Wednesday, January 21, 2009

Todd Did Dallas

Hot Rooibos and jade pearl tea in the San Francisco mug, discussions of just what almost swear words Jessie gets to say for background... noise. I put my foot down and "frickin'" is out. "Freakin'" is ok. Am I out of line?

Dallas is over, I am home, and I have a horrid cold. Sometimes life is just not fair. Tomorrow the in-laws arrive for a long weekend, the dogs have an appointment at the groomer's, the cleaning people come, and it's Jessie's turn to bring snack for Girl Scouts. I found out/was reminded about all of those events in various emails this morning. I knew the in-laws were coming, I just mis-wrote their arrival date. The others I either knew nothing about or had totally forgotten. By the afternoon everyone will have come or gone and I will nap. Bliss.

But let's go back to Dallas and start with breakdown. It would have been better if we could have used the freight elevator to move the display and work pieces from our booth on the 13th floor down to my new permanent showroom in Hemispheres Design Center on the 9th floor, but they were just too full. So every piece, every pedestal, each light bar, tool and step stool were hand-carried one at a time down four floors of escalator. Boy did that get old fast! Todd and I then set-up my little 10 X 10 space with one huge window and two 7-foot high sidewalls.

When we were done in the showroom, (about 9:00 pm) we went back to our booth and began breakdown in earnest. Truth be told, Todd continued breakdown in earnest (he had already been working on it at the end while I was in the showroom) while I ran around trying to get someone in exhibitor services to take my POV (personally owned vehicle) form so they could come and load us up. I got a scary tour of the freight elevators and docks one and two before I was able to find anyone but a security guard.
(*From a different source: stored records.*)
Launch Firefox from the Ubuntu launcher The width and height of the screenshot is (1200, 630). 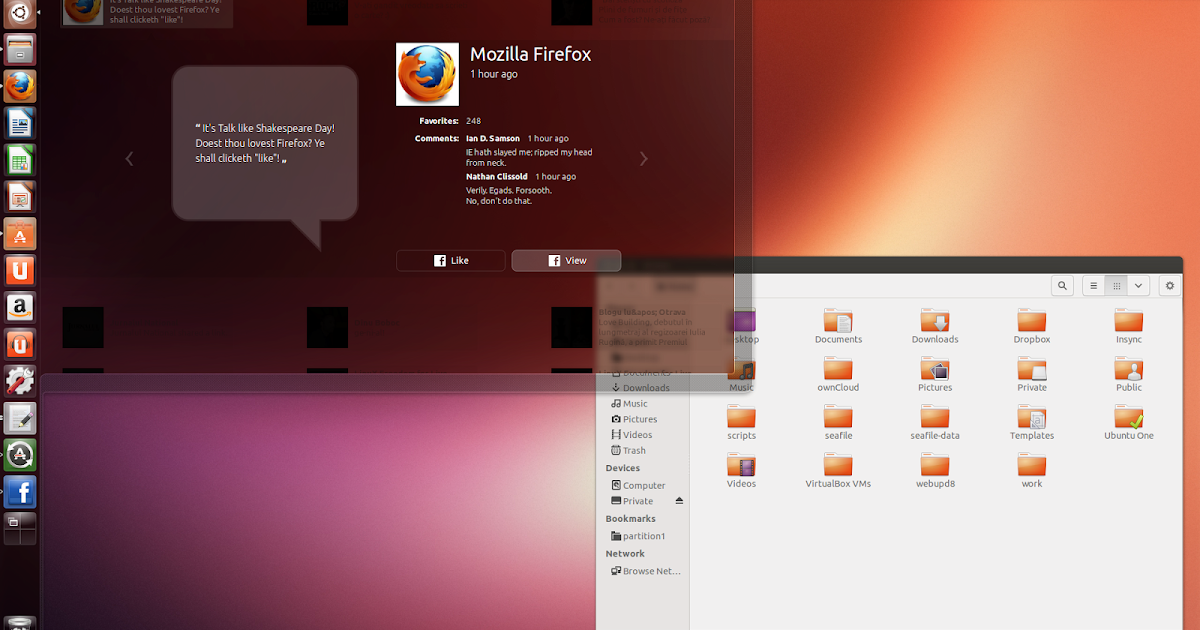[x=20, y=86]
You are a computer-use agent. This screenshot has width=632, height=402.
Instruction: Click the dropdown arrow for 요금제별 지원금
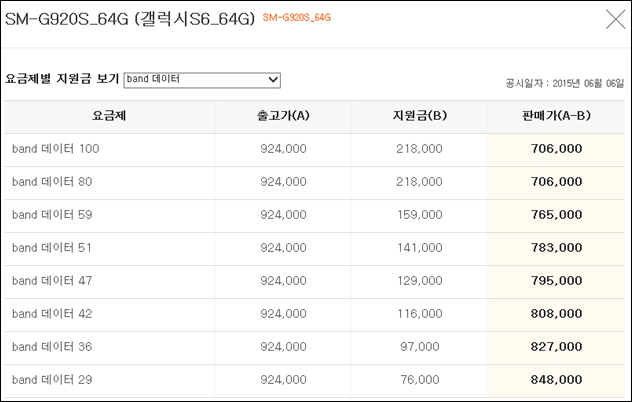pos(273,80)
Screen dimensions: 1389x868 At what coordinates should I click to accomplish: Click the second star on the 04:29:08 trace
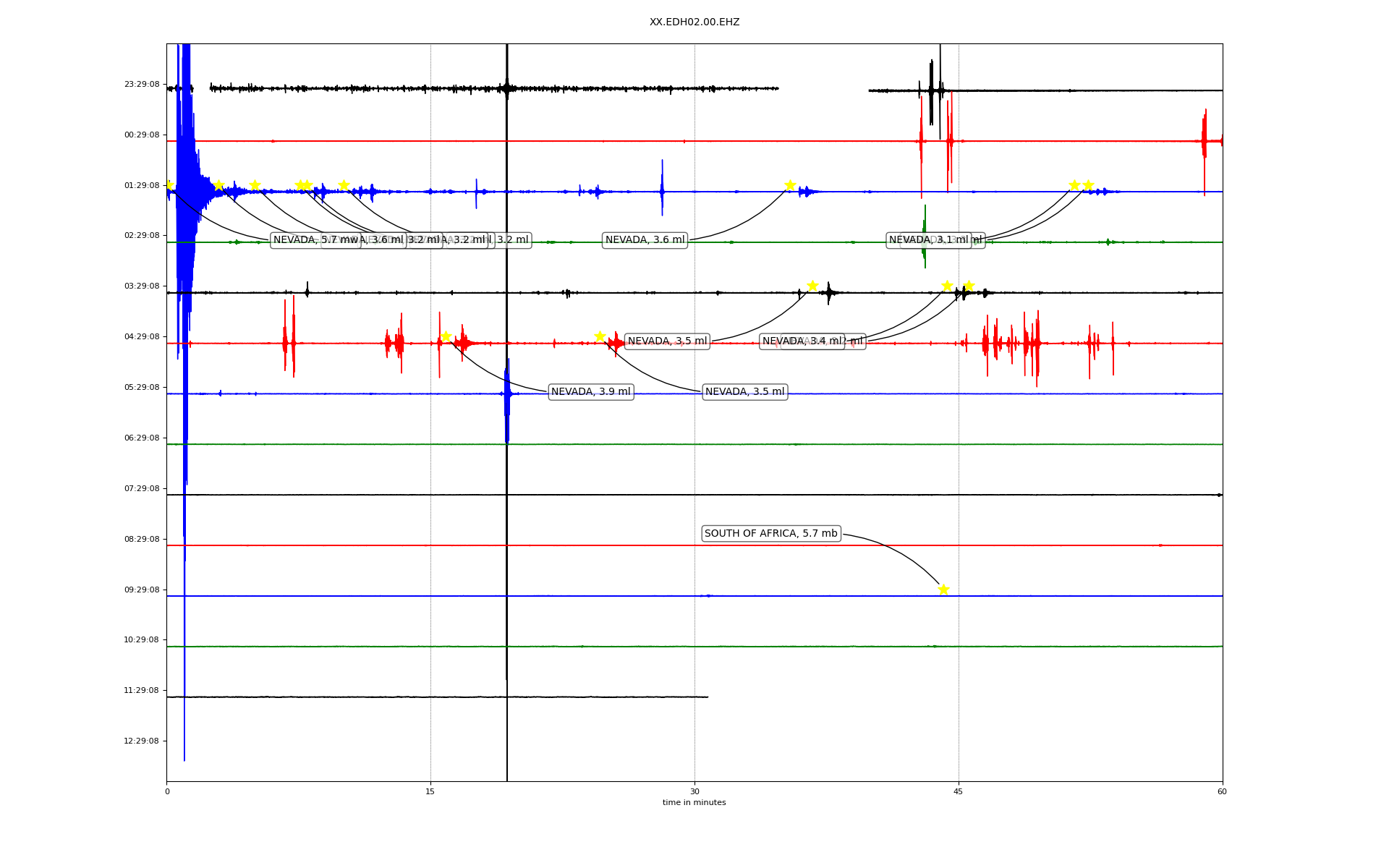(600, 336)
Turned out that even though they had told me at 7:00 that they would be loading until midnight and I would be fine as long as I got my form in by 10:00, the reality was that they were pretty much done by 8:00 and let all the loading people go at 9:00...

Hoo boy. A supervisor and one hastily commandeered worker loaded the booth contents onto a couple of dollies, brought them down the freight elevator and crammed it into the car. They were mostly empty boxes that I probably should have broken down, but I was just too sick and tired. Literally. Not too long after 10:00 saw us in the drive-through at a 24-hour Burger King on the way to our hotel (ah, the glamorous life of an artist on the road!). Then all that was left in Dallas for us was a hotel for which I paid (non refundably) one night too many (through Wednesday morning), and a sleepless night from over exhaustion and the horrible cold. Todd told me I coughed and snored like a sailor all night. I knew I was loud as I woke myself with my own snores several times. At one point he said I cried out, "No! No, no no, no! No! No!" and he couldn't decide if I was talking to him or having a nightmare.

The next day there was the drive home. Todd does not drive--doesn't even have a driver's license--so I was on steering wheel duty all day. I didn't have a book to listen to (for which Todd was profoundly grateful) but the iPod didn't let us down and we listened to 118 songs before I stopped counting. A book would have been better at keeping me awake, but Todd's occasional just-for-the-heck-of-it scream worked too.

Notable quotes for the day included the following three:

When we were ready to leave the hotel, Todd came out of the bathroom wearing a t-shirt with "Mr. Happy" written on it under the cartoon of a donkey's head, commenting, "I need a t-shirt that says 'Art Kills' ". (Dave thinks he needs one that says "I suffer for my art, now it's your turn!").

Mid-morning Todd dozed off, and I decided to go ahead and switch the clock and the GPS to eastern time as that's when we would arrive. I didn't do it to be mean or anything. Really. A few minutes later he woke up and groggily commented, "Wow, it felt like I was only asleep about 10 minutes and over an hour has passed!". When I told him what I had done he leaned forward and started banging his fists on the dashboard sobbing, "I just want to be home!".

Mid-afternoon we pulled into a gas station for a potty and snack break and Todd couldn't get his door open. I thought maybe he had his seat belt stuck in it so I asked, "What's caught in it?". To which he replied, "My last nerve". But we made it home.

Pics are of the new showroom space--including a map with the showroom location in the design center and the design center's location on the floor. The big open space in the middle is the atrium.


Bill said...

Do you have this effect on Dave, too?

Dee said...

glad you are home, take zicam to help shorten & minimize the cold, vit c, rest as much as you can - you can always escape to the studio and sack out in that big comfy chair while the cleaning people are there.

stacyr520 said...

Oh my.
By the way, my grandparents used to tell me that as long as it didn't have "God" in it, it wasn't a swear word. :-) I really liked hanging out with them.

Anonymous said...

Brenda, talk a bit about how the permanent showrooms work. How do you get orders? Do you teach someone there about your work? Is there a rep on the floor or what? I have trouble understanding the process.

I know a lot of 'grownup artists' have these permanent showrooms.